Autorem tekstu jest Johnny Munkhammar (1974-2012), były polityk Umiarkowanej Partii Koalicyjnej (ang. Moderate Party) i poseł Szwedzkiego Parlamentu. Autor książki „The Guide to Reform” (wyd. Timbro/IEA, 2007). Dziękujemy „Johnny Munkhammars Minnesfond” za zgodę na tłumaczenie artykułu. Ukazał się on po raz pierwszy w 2011 r. w The Wall Street Journal. Tłumaczyli Jakub Reliszka i Marek Tatała.
W targanej kryzysem Europie jest jedno państwo, które w ogóle nie ma problemów z deficytem w finansach publicznych, a ostatnio odnotowuje nawet nadwyżkę budżetową. Ten sam kraj, od dłuższego czasu, znajduje się wśród najszybciej rosnących gospodarek Europy ze wzrostem PKB sięgającym w tym roku 4 proc. (2011 r. – przyp. tłum.).

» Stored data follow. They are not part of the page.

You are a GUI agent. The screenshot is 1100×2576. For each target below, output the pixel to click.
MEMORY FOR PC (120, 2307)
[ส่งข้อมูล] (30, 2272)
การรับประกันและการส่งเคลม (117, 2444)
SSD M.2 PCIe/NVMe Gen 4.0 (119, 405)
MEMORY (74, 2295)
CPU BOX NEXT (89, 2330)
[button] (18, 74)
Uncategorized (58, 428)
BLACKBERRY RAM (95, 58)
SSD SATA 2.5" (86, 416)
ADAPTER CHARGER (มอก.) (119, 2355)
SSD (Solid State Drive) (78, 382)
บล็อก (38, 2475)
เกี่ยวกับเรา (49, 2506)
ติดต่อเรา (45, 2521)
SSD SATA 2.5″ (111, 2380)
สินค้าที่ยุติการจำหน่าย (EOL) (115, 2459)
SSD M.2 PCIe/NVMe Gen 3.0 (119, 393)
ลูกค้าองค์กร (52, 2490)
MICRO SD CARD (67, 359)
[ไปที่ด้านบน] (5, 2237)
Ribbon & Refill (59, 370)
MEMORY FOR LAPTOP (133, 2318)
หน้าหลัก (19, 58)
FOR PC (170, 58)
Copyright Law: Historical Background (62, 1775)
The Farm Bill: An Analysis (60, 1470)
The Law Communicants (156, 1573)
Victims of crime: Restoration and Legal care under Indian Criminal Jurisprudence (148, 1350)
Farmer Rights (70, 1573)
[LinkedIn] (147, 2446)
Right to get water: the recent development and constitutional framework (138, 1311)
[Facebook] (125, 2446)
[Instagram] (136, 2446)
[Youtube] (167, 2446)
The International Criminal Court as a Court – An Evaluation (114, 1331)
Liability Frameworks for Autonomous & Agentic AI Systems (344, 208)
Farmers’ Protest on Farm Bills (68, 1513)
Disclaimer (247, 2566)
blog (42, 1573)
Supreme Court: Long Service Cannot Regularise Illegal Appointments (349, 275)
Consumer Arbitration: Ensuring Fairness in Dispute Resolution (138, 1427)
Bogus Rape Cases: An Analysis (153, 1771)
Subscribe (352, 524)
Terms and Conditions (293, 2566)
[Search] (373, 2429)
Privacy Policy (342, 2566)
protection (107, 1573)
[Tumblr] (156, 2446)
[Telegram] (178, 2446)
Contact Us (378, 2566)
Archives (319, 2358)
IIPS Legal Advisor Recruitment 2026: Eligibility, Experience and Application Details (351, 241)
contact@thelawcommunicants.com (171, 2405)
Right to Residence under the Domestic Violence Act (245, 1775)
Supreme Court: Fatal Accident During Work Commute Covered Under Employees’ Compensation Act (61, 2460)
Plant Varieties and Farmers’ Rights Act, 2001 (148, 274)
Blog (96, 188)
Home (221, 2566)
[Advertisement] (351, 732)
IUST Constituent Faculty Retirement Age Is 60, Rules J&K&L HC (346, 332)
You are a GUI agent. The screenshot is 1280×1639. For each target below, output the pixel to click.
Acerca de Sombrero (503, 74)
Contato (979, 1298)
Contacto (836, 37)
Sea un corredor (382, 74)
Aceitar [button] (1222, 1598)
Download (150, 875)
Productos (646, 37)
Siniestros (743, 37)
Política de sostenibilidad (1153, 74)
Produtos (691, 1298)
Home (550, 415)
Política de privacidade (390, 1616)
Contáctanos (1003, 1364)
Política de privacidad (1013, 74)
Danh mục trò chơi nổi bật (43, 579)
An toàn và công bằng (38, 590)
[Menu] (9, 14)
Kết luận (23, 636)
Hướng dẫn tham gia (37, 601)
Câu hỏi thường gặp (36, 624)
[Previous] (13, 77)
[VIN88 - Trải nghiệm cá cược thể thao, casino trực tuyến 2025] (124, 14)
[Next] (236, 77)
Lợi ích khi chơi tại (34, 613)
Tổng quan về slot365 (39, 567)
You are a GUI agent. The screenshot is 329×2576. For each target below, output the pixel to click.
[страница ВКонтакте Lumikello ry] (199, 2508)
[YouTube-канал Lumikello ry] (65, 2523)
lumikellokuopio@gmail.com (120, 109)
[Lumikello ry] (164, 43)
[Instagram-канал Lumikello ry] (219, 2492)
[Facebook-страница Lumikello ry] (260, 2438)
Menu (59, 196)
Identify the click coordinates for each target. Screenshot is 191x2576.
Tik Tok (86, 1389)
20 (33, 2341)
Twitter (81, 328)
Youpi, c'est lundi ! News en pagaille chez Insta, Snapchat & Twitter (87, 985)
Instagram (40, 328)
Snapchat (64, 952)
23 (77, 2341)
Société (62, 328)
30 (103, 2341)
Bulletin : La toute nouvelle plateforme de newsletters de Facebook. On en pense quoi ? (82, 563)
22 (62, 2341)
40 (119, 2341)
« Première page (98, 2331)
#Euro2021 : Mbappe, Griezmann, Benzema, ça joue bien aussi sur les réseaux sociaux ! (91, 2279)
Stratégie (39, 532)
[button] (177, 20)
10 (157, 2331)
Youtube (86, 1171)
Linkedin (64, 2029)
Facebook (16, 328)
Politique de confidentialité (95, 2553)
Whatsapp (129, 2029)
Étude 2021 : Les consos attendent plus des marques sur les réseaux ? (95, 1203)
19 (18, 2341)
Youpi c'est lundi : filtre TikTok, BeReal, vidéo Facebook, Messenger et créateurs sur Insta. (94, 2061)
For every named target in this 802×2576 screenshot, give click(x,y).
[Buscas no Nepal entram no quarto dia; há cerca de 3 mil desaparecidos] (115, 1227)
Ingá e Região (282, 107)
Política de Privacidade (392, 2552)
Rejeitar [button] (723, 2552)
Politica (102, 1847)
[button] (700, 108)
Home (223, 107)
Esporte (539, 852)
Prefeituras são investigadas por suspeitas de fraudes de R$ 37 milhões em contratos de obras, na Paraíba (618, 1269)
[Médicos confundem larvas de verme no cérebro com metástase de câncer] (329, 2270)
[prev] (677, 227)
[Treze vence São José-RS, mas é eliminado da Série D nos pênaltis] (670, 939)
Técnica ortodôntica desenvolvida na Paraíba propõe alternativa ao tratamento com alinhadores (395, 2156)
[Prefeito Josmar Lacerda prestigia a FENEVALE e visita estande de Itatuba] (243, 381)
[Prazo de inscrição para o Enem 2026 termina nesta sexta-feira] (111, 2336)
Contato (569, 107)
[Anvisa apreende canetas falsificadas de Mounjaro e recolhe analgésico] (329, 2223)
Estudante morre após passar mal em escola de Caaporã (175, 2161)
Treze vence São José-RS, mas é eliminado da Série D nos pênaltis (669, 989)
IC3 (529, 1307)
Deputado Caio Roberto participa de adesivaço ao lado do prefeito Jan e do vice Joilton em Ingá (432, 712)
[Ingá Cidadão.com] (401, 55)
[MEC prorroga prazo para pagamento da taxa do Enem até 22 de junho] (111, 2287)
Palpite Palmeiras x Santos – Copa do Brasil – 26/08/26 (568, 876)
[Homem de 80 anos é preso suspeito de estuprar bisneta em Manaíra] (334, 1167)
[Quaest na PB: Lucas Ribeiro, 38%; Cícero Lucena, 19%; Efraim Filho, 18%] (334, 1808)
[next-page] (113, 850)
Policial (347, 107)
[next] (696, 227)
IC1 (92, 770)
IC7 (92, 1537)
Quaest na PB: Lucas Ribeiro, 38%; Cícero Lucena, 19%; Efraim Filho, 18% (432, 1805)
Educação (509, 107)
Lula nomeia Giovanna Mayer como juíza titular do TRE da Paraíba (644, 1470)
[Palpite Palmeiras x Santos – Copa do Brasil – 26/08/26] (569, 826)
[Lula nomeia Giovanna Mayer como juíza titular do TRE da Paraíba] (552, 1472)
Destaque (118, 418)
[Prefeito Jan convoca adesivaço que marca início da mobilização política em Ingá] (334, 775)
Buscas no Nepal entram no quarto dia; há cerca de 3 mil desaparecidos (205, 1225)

Tym państwem jest Szwecja. Przez wiele lat, zagraniczni politycy wskazywali ją jako kraj godny naśladowania czyniąc mnie – Szweda – dumnym z tego faktu. Niestety, dość często wyciągają oni błędne wnioski ze szwedzkiego sukcesu. Przykładowo, zawsze kiedy mam wykład gdzieś w Europie na temat reform gospodarczych, słyszę takie oto pytanie: „Ale Pan pochodzi ze Szwecji, która jest socjalistyczna i odnosi sukcesy – czemu więc powinniśmy wprowadzać reformy wolnorynkowe?”.
Tak naprawdę Szwecja nie jest socjalistyczna.
Według wielu badań, m.in. tych przeprowadzonych w ramach The World Values Survey („Globalne badania wartości”), Szwecja łączy jeden z najwyższych poziomów indywidualizmu na świecie, głębokie zaufanie dobrze funkcjonującym instytucjom i wysoką spójność społeczeństwa. W gronie 160 państw, w których mierzono wskaźnik wolności gospodarczej, Szwecja zajmuje 21 miejsce i jest jednym z nielicznych krajów, którym udało się poprawić ten wynik w czasie ostatniego kryzysu finansowego (dane z 2011 r. – przyp. tłum.). Ponadto, Szwecja znajduje się w rankingu wolności gospodarczej wyżej niż Niemcy czy Belgia, a także państwa przechodzące przez reformy, takie jak Cypr i Gruzja.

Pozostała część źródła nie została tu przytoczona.